O SISMMAR vem, mais uma vez, a público repudiar Jair Bolsonaro e suas falas racistas. Na semana que remete à abolição inacabada da escravatura no Brasil devido ao dia de hoje, 13 de maio, data da assinatura da Lei Áurea em 1888, o presidente voltou a fazer falas criminosas contra a população negra.
Nesta quinta-feira (12), no Palácio da Alvorada, Bolsonaro perguntou a um apoiador negro se ele pesava “mais de sete arrobas” – unidade de peso utilizada para a comercialização de animais.
Não bastasse a ofensa racista, o presidente ainda debochou por ser reincidente nesse tipo de ataque, citando que já foi processado em 2018 pela Procuradoria Geral da República pelo crime de racismo por uma fala semelhante. À época, a denúncia foi rejeitada pelo Supremo Tribunal Federal (STF), que encerrou o caso.
É inaceitável que Bolsonaro se sinta livre para fazer falas criminosas, pois há que se lembrar que racismo é crime, embora o presidente da República se comporte como se estivesse acima da lei.

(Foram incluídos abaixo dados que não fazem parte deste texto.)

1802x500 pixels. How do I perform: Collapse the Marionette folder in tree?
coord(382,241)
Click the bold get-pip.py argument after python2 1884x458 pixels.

Perguntar a uma pessoa negra sobre o peso dela em arrobas remete ao período de escravidão, no qual negros não eram considerados humanos pela Casa Grande. Trata-se, mais uma vez, da objetificação e animalização de corpos negros, que seguem sendo as principais vítimas do sistema.
Também vale reforçar que esse tipo de fala por parte do presidente não é ao acaso, e sim proposital. Bolsonaro aproveita-se desta semana de reflexão para a população negra para reafirmar o seu racismo com a certeza da impunidade. Afinal, desde antes de se tornar presidente ele fazia esse tipo de fala e nunca foi impelido pelas autoridades. Como presidente, sentiu-se ainda mais livre para disseminar preconceito racial.
Basta de racismo, vidas negras importam! FORA BOLSONARO!